*** MATERIAL PROVIDED Section Begins ***
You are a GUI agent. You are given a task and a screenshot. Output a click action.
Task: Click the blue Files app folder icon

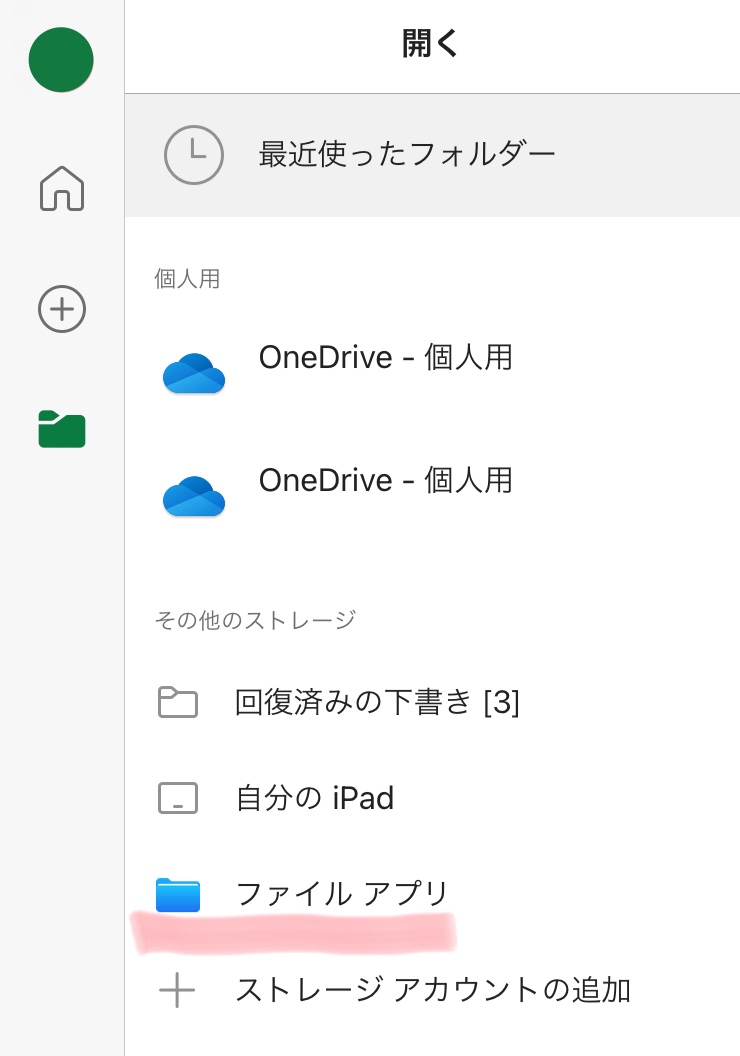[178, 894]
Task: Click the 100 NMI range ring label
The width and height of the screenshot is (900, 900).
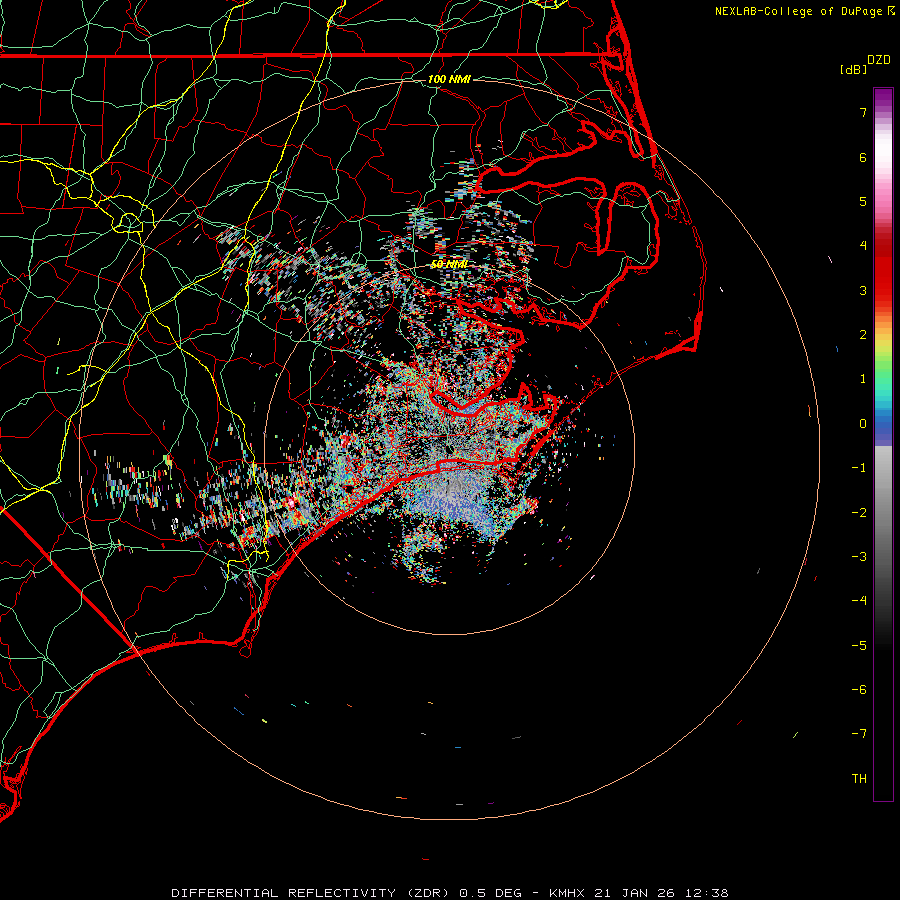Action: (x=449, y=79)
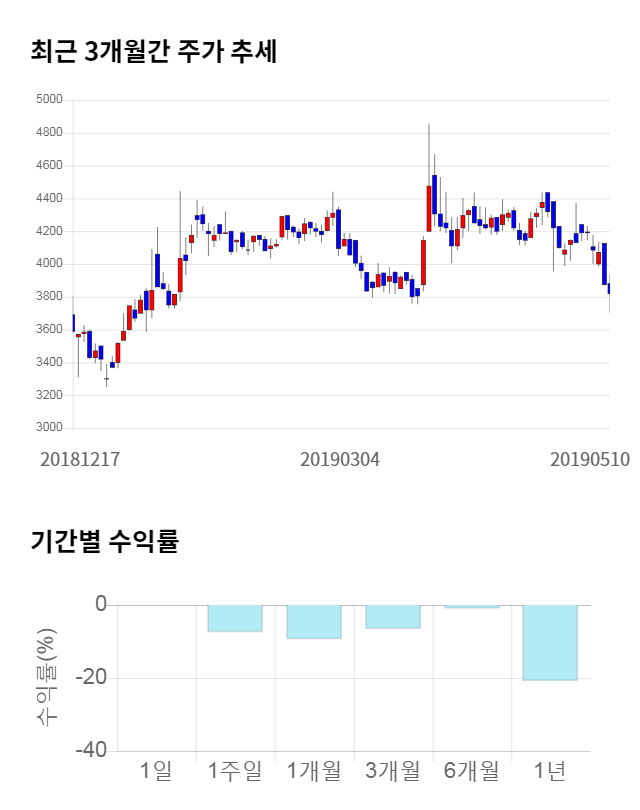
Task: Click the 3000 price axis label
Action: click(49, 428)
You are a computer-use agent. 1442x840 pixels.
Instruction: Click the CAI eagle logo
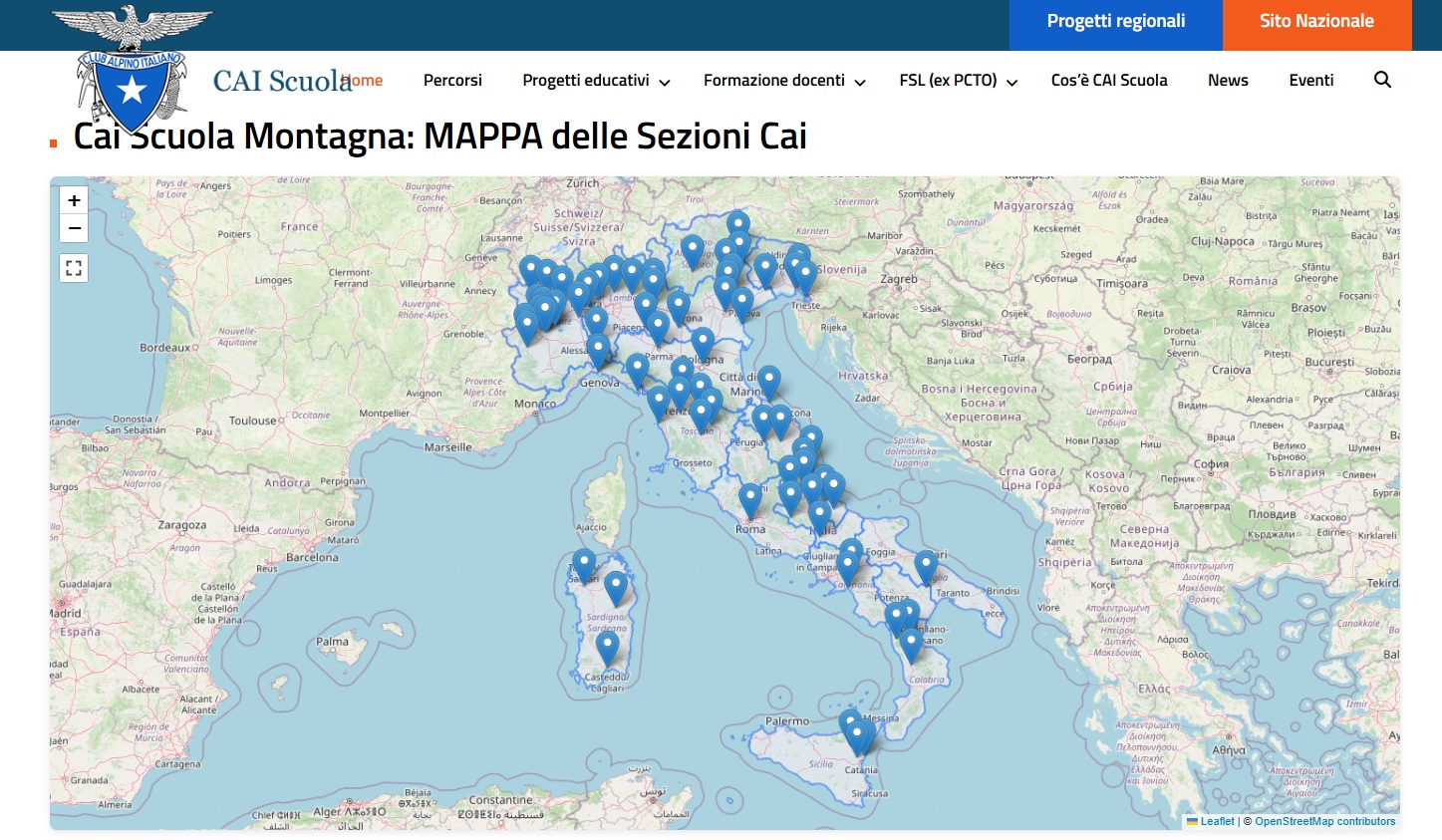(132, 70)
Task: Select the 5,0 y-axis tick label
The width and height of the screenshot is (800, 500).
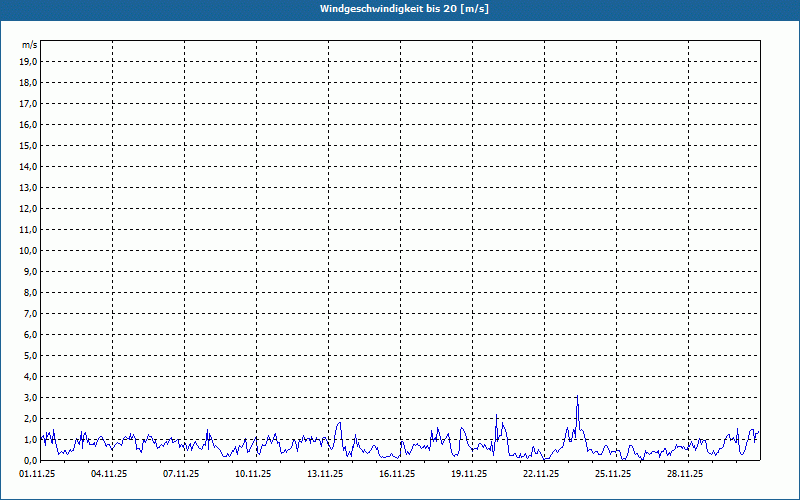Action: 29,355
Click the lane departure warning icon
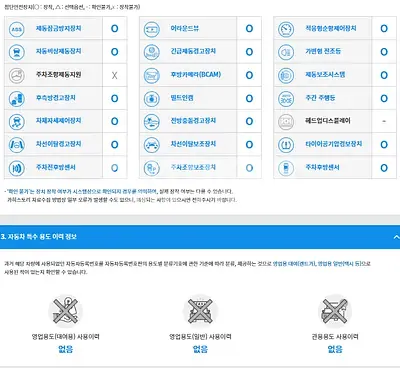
*** MATERIAL PROVIDED Section Ends ***
PROBLEM STATEMENT:
Although the records contain pictures, print only the rest, exactly as written.

THE COMPLETED TASK:
You are a GUI agent. You are given a task and a screenshot. Output a click action.
Task: Click the blue Files app folder icon

[178, 894]
Task: Click the 100 NMI range ring label
The width and height of the screenshot is (900, 900).
Action: (x=449, y=79)
Task: Click the 3000 price axis label
Action: click(49, 428)
You are a computer-use agent. 1442x840 pixels.
Instruction: Click the CAI eagle logo
(132, 70)
Task: Select the 5,0 y-axis tick label
The width and height of the screenshot is (800, 500).
Action: 29,355
Click the lane departure warning icon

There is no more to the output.